Winsorization is one of the technique you can use to ‘normalize’ the raw numeric values by converting the extreme values (outliers) to the lower and the upper bounds of the normal values.

Here is how you can do in Exploratory by writing a custom R function.

1. Write a custom R function in R Script.

You can write an R function like the below in the Script Editor inside Exploratory.

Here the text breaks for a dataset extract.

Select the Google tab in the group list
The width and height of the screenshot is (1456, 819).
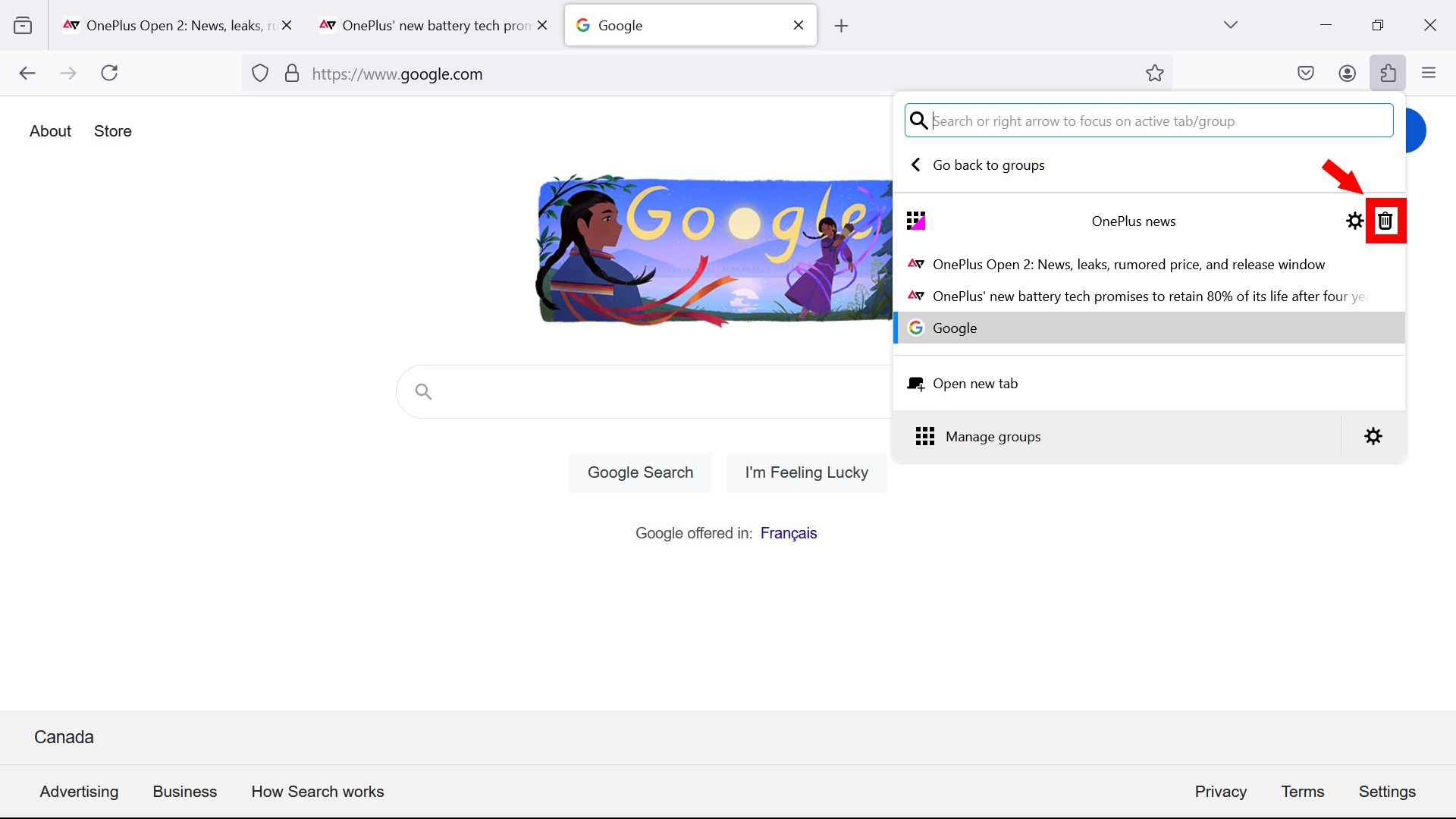(x=955, y=328)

winsor <- function (x, fraction=.05)
{
   if(length(fraction) != 1 || fraction < 0 ||
         fraction > 0.5) {
      stop("bad value for 'fraction'")
   }
   lim <- quantile(x, probs=c(fraction, 1-fraction))
   x[ x < lim[1] ] <- lim[1]
   x[ x > lim[2] ] <- lim[2]
   x
}

2. Use it in Mutate (Create Calculation) step

Then use it inside ‘mutate’.

Before:

After:

You can see that the range of ARR_DELAY column is now between -25 and 50 where it use to be between -152 and 1,334.

The function above is using 95% as the threshold by default, which means that all the values in the lower 2.5% are converted to the 2.5 percentile value and all the values in the upper 2.5% are converted to the 97.5 percentile vaule.

It could be easier to see the effect of the winsorization with Scatter chart.

Before:

This is having ARR_DELAY column on X and Y-Axis.

After:

This one is having ARR_DELAY column at X-Axis and the winsorized ARR_DELAY column at Y-Axis.

You can see all the ‘extreme’ values are convrerted to the upper and the lower bounds of the normal range of ARR_DELAY values.